[Element and text location data]
>>>>
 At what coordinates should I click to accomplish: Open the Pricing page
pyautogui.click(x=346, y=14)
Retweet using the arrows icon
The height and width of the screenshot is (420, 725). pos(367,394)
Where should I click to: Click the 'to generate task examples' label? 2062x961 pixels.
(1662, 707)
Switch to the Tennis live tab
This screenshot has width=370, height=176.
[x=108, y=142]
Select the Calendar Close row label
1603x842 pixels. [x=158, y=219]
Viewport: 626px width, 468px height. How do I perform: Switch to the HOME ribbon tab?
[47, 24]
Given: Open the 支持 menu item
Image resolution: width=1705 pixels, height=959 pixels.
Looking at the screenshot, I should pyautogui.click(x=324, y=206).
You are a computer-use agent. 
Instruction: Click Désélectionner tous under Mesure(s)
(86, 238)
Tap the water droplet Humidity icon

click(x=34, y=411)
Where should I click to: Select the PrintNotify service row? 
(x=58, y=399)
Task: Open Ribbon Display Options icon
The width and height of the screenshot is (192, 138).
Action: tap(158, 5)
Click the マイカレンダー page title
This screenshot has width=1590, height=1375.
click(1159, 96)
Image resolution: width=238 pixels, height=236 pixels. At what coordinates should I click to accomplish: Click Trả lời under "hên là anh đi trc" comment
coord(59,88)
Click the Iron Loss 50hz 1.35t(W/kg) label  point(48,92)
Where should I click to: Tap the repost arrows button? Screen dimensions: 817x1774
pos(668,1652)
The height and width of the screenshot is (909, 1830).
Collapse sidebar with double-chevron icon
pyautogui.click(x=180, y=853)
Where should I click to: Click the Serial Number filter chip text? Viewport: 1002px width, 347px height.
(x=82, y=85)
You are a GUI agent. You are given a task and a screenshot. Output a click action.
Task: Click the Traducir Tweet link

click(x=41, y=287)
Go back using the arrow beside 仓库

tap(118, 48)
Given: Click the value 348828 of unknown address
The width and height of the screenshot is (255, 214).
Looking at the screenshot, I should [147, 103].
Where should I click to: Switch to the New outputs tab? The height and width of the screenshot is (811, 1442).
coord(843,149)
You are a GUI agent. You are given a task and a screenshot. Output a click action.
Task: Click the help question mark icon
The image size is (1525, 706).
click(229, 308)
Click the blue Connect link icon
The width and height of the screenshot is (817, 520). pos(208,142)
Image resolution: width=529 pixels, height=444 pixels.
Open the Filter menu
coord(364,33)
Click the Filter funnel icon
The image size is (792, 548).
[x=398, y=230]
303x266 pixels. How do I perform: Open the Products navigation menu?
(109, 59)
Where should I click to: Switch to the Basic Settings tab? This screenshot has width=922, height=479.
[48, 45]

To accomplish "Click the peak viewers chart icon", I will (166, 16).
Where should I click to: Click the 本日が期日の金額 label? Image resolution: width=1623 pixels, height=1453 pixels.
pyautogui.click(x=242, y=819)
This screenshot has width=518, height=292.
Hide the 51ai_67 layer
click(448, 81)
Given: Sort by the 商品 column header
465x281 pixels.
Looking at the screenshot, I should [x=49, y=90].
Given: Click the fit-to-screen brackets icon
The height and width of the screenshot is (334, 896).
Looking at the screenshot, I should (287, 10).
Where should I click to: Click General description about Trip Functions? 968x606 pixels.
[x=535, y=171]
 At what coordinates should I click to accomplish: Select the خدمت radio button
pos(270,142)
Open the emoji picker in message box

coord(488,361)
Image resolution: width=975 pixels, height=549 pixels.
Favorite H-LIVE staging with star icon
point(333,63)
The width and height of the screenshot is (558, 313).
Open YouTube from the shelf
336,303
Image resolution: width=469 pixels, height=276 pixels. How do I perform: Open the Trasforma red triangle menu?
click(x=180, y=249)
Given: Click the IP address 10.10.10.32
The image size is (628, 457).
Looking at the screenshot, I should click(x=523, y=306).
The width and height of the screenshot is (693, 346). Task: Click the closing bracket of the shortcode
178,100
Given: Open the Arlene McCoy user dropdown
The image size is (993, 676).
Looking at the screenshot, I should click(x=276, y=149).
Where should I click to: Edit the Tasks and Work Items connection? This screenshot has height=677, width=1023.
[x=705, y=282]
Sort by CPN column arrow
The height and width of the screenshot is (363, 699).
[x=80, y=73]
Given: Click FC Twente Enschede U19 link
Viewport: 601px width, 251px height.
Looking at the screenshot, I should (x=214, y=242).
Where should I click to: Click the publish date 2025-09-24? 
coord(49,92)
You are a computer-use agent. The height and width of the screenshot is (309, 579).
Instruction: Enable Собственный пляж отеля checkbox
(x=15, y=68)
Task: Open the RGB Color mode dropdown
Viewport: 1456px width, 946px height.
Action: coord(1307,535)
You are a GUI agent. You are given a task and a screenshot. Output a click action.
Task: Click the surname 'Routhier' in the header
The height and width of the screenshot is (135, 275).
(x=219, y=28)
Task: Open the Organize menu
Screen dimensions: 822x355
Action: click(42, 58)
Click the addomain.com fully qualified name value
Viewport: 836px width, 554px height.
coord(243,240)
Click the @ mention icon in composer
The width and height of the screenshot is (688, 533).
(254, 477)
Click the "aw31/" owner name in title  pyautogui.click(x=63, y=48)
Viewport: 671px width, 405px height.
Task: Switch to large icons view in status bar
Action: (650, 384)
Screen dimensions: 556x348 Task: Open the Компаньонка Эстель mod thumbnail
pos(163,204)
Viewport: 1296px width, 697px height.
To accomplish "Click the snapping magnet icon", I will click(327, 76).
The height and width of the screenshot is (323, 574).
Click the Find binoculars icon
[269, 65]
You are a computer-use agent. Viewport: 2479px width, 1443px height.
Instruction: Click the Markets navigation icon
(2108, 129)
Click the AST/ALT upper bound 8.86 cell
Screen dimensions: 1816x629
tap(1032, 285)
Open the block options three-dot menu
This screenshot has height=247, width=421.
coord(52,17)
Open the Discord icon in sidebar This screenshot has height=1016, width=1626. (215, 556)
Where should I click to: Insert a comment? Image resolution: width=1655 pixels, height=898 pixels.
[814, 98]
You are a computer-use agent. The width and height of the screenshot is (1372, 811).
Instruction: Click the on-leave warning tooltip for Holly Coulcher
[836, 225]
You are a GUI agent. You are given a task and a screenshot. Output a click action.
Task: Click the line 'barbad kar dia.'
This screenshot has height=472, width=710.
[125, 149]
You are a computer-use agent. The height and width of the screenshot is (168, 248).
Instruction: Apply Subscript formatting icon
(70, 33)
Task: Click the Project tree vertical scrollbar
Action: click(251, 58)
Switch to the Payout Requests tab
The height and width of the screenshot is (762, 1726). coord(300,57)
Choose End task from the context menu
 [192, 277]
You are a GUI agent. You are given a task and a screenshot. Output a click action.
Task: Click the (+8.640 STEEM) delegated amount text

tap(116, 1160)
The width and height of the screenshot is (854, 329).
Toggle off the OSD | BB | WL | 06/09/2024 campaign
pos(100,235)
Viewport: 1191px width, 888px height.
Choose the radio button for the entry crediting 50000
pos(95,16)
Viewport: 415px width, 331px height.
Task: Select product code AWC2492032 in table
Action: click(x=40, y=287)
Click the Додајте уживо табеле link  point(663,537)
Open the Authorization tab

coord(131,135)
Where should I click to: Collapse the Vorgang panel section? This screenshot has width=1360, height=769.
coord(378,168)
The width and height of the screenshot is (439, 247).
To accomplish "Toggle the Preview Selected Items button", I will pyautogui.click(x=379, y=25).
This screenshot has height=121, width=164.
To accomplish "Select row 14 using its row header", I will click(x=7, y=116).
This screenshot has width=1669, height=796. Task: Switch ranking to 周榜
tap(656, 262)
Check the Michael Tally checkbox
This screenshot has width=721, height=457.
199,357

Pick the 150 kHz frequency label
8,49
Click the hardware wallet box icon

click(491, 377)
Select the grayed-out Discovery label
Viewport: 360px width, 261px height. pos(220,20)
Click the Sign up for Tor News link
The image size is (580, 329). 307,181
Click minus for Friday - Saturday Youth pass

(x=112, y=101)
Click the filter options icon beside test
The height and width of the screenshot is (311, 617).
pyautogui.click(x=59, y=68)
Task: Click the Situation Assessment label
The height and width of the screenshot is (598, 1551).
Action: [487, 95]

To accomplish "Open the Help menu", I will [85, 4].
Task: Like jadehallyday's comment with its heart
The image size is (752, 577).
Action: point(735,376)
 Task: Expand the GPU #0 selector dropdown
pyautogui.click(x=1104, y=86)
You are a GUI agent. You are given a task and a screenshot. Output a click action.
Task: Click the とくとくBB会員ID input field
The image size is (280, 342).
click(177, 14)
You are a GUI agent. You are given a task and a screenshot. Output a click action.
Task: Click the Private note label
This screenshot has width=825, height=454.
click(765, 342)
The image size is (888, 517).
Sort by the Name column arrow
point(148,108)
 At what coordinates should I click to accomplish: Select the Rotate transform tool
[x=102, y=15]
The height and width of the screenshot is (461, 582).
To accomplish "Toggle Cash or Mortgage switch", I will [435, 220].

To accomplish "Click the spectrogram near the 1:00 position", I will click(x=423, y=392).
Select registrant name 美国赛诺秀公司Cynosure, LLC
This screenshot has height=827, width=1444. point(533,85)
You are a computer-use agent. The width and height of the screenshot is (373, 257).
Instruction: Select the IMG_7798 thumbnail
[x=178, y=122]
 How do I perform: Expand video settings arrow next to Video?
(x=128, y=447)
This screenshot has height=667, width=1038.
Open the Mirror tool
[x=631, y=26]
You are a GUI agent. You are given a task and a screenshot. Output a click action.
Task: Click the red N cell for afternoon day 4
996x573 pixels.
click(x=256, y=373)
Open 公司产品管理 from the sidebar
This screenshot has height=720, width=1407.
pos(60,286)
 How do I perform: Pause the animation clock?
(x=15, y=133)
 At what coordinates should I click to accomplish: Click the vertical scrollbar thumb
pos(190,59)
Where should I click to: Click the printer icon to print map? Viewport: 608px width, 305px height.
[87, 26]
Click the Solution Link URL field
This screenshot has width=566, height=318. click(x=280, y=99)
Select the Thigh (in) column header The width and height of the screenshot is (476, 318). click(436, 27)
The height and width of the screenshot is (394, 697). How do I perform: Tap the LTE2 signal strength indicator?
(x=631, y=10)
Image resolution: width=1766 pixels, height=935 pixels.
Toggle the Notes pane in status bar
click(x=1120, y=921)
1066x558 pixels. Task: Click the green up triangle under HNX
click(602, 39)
<<<<
Copy the lines of the data above exactly, starting with the line that contains "Check the Michael Tally checkbox" and ending with the line that contains "Viewport: 360px width, 261px", both included.

Check the Michael Tally checkbox
This screenshot has width=721, height=457.
199,357

Pick the 150 kHz frequency label
8,49
Click the hardware wallet box icon

click(491, 377)
Select the grayed-out Discovery label
Viewport: 360px width, 261px height. pos(220,20)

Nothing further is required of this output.